--- begin MATERIAL PROVIDED ---

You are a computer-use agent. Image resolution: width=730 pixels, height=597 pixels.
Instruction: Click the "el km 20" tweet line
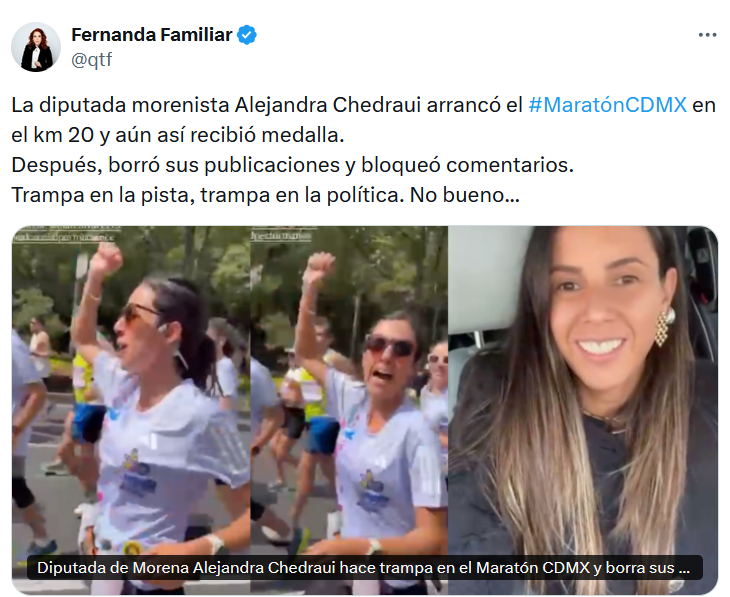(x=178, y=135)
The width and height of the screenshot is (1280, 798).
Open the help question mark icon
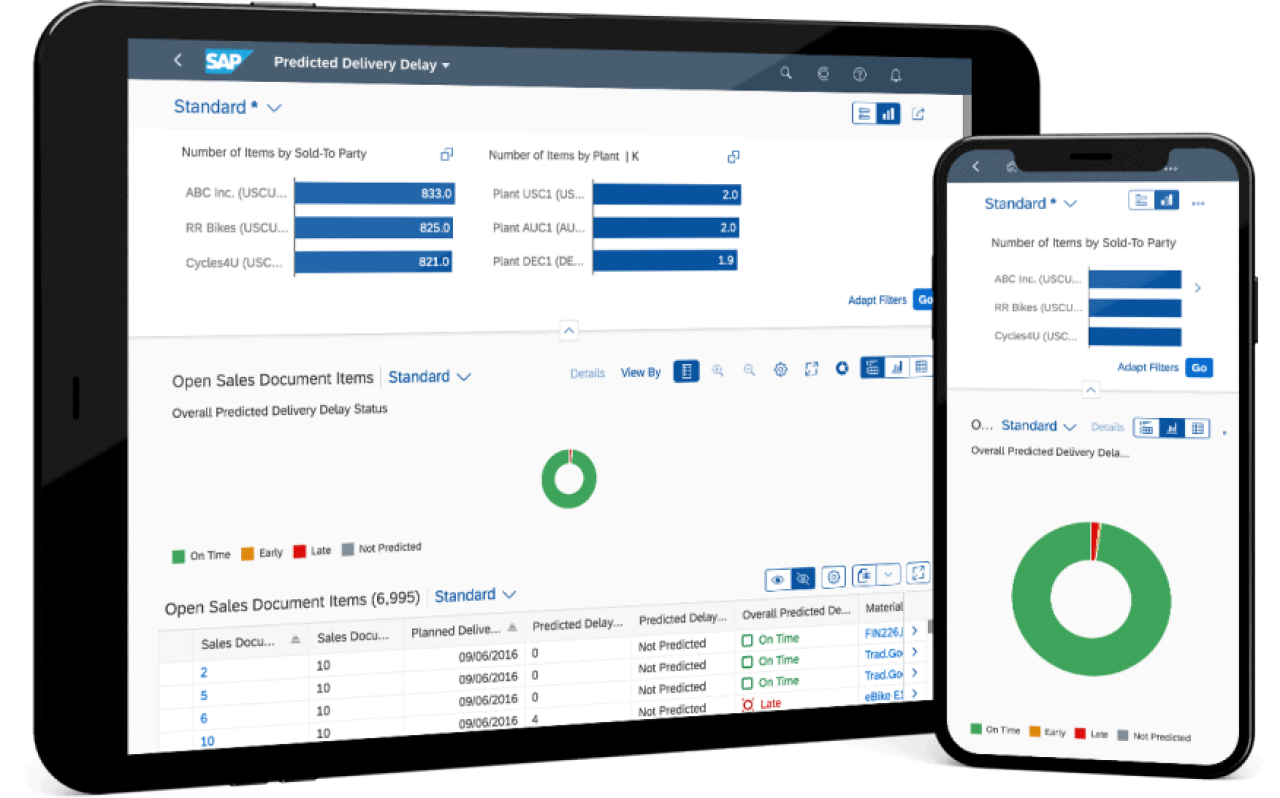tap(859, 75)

--- end MATERIAL PROVIDED ---

(INSTRUCTION) Recast the listing above as a two-column CSV with the header columns "instruction" and "location", one row per entry. Put each entry's text in one quoted field and its answer in another, with line breaks replaced by spaces, and leave out the pictures.

(SOLUTION TO THIS EXERCISE)
instruction,location
"You are a computer-use agent. Image resolution: width=730 pixels, height=597 pixels. Instruction: Click the ""el km 20"" tweet line","(x=178, y=135)"
"The width and height of the screenshot is (1280, 798). Open the help question mark icon","tap(859, 75)"